The great “24” would get into that mode quite a bit:
“Chloe, it’s urgent! We need to find the witness, who can lead us to the mercenary, who knows where to find the data chip, so we can use that to find the on hacker who can decrypt the code, which can descramble the Cyrus recordings, which will reveal the plot for the remaining episodes!”
“Wait, I thought we looking for the mercenary who can decrypt the code in order to find the chip!”
“Dammit, I don’t have time to explain!”
Then Abrams did “Cloverfield,” which asked, “wouldn’t it be awesome to watch a giant monster attack New York City, with all kinds of creepy 9/11-ish echoes, through the eyes of a very shaky hand-held video camera?” And we learned . . . no, it’s not awesome at all. It’s awful. Get me some Dramamine.
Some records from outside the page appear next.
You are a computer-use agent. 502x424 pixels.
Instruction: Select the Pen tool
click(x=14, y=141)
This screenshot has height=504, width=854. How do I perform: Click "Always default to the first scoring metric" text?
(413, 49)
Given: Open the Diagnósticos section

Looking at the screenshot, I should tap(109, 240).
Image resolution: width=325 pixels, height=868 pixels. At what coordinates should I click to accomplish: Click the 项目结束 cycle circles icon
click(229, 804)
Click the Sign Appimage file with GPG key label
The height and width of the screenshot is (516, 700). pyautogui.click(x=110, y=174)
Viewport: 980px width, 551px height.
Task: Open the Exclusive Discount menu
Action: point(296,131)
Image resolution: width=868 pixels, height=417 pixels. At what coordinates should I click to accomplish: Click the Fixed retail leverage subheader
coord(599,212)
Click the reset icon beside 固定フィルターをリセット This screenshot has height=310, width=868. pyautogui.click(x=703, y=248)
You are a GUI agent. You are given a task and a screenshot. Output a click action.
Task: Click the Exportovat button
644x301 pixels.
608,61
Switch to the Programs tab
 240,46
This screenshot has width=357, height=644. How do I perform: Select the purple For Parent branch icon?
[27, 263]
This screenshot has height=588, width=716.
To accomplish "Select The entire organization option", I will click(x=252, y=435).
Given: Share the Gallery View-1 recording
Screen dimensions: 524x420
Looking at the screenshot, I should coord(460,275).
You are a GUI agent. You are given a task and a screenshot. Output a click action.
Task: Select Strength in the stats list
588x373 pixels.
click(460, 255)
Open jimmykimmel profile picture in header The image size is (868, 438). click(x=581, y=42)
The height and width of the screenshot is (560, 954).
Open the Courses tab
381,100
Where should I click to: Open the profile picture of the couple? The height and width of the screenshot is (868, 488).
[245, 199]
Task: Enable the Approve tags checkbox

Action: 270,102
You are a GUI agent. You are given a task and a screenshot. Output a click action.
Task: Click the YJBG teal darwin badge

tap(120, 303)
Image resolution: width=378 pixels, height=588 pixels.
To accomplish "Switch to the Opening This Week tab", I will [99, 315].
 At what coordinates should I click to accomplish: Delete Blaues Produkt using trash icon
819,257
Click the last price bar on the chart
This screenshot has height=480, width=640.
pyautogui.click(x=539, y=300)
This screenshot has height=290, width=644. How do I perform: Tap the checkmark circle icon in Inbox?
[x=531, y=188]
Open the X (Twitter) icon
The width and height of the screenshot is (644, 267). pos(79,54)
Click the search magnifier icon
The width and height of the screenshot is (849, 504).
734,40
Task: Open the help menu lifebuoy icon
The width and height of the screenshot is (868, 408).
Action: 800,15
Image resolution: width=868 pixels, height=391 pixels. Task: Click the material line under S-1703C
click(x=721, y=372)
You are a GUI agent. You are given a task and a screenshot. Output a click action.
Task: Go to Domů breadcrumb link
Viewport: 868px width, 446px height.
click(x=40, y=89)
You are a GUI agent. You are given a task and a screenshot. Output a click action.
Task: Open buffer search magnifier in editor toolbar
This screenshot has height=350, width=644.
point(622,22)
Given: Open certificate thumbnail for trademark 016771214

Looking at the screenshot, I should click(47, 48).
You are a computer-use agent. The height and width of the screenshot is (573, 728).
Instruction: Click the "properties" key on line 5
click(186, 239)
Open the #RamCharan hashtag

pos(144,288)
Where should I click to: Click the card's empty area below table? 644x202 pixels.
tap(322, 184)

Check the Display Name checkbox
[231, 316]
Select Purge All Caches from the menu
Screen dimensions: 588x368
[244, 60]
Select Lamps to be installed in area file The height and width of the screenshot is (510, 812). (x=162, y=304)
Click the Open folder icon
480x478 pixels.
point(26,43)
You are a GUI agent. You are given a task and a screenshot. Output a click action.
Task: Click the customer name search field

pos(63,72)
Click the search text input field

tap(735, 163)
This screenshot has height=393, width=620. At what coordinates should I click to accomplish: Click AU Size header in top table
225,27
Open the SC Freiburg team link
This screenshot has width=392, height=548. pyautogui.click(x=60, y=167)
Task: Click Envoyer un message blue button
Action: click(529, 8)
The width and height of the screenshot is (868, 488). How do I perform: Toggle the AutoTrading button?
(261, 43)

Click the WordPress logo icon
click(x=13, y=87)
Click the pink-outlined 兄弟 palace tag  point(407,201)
Then he did “Lost,” an undisputed hit that I didn’t watch. I understand Jonah and John Podhoretz thought it was an awful con of the audience, with the writers clearly making it up as they went along.
Then he directed the reinvention of “Star Trek,” which a lot of people liked, even if the time-travel plot left some folks grumbling. It was a pretty audacious decision to recast iconic characters, and it worked in almost all of the cases. The easiest way to understand Karl Urban’s performance as Bones is to conclude he was simply possessed by the spirit of DeForest Kelley while filming. The mannerisms are just kind of spooky. Ironically, in his DVD commentary, Abrams said that he approached the Star Trek reboot by asking what Star Wars did well and what the Trek movies should emulate – thus a scene of a young, frustrated Kirk, looking up at the Enterprise and dreaming of a more adventurous life beyond the horizon . . . Of course, some audience members did leave the theater temporarily blinded from all of the lens flares.
So, should one man control the fate of the Star Trek AND Star Wars franchises? Is it too much geek power in one director?